Publishers would argue that Digital Rights Management (DRM) is used to protect their interests, which certainly has some merit. Everyone wants game developers and the industry to proliferate – otherwise we won’t have any games to play! We want better and bigger games and the only way to attain this is to keep forking over our hard earned cash.
The problem is how the restrictions are managed. When you can’t play your games because of someone else said on a forum, or when your Steam account is hacked and cheats, or when Ubisoft is updating its servers then things have gone too far.
Having demonstrated how effectively DRM can mess up the legitimate user, just how effective is it in stopping those who would take games with out paying for them? The sad fact is that in its current form, DRM doesn’t stop pirates. To horribly misquote Jeff Goldblum, “Piracy, finds a way”.
The sad fact is that in its current form, DRM doesn’t stop pirates
A conversation with a PC gaming acquaintance of mine confirms this. He’s playing Skyrim, Battlefield, Mass Effect and Modern Warfare without having to pay a penny.
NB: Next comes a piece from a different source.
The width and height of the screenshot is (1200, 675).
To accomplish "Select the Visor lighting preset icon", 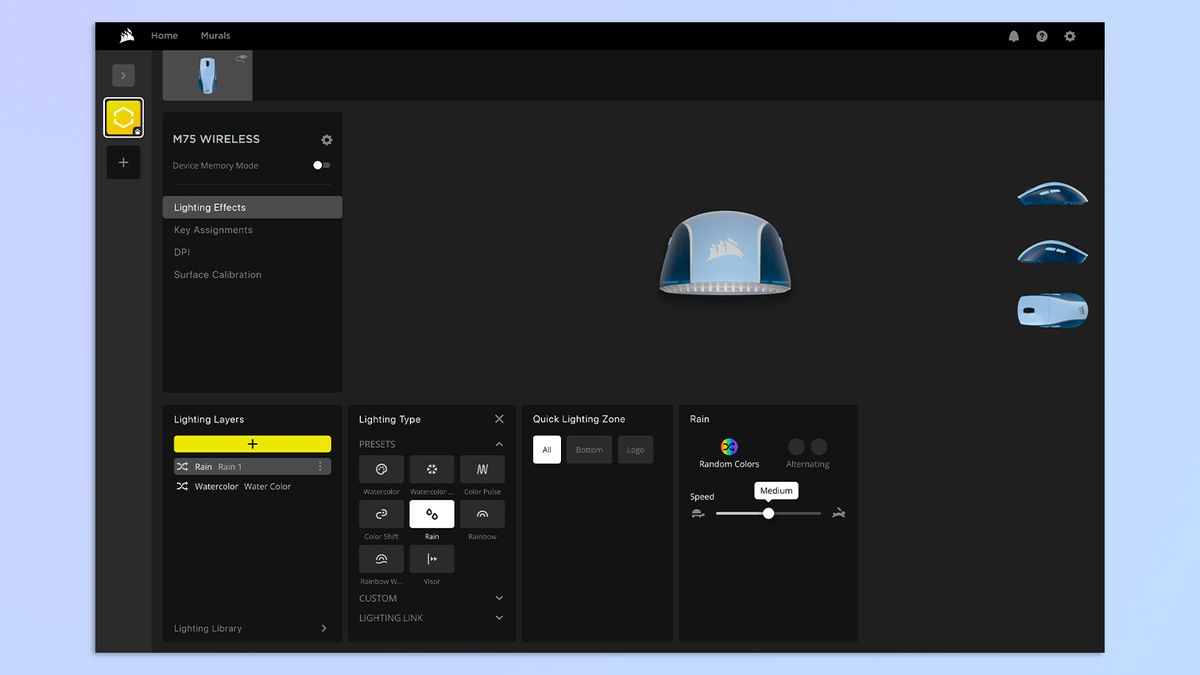I will (431, 559).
This isn’t some super cracker, he’s more Guybrush Threepwood then LeChuck, but he’s had no trouble getting his hands on the lot.
So with major titles available both DRM and price tag free, why aren’t more of us pirating? I like to think it’s because most gamers are honest folk who wants to support the industry. It’s not that we can’t, it’s that we choose not to. The people who want to pirate, will pirate successfully. Just look at the constantly failing efforts to shut down the pirate bay. How do the pirates plan to respond? Moving to a flying sky fortress server! Even honest folk have a limit though and the more intrusive DRM becomes, the more eye patches are donned and cars downloaded!
Inconvenience, intrusiveness and inefficiency aside, DRM poses one other potential problem for gamers – the creation of monopoly in distribution. If you have to be online all the time to play something, where is the requirement for hard copies? No hard copies means no shops competing for lowest release date price and ultimately a higher end tag for the consumer.
When the DRM’s so intrusive it needs your mothers medical history and some simple neurosurgery to ensure that your brain is always connected to their servers, take your money elsewhere
So what can we do? Talk in green and shop with your feet. When the DRM’s so intrusive it needs your mothers medical history and some simple neurosurgery to ensure that your brain is always connected to their servers, take your money elsewhere. Support the DRM free developers, or the folks over at GOG who run a content management service that smacks of a DRM free Steam for games that are older than time itself. Support the attitude of the developers of up and coming indy game Under The Ocean. DRM free, shaping up nicely and they’ve only gone and linked to the pirate bay rip on their site!
So spend your money cautiously, reward open business models and punish the restrictive. Finally, go ahead and buy Monkey Island because it’s awesome. If you can’t afford it, you can always borrow my copy.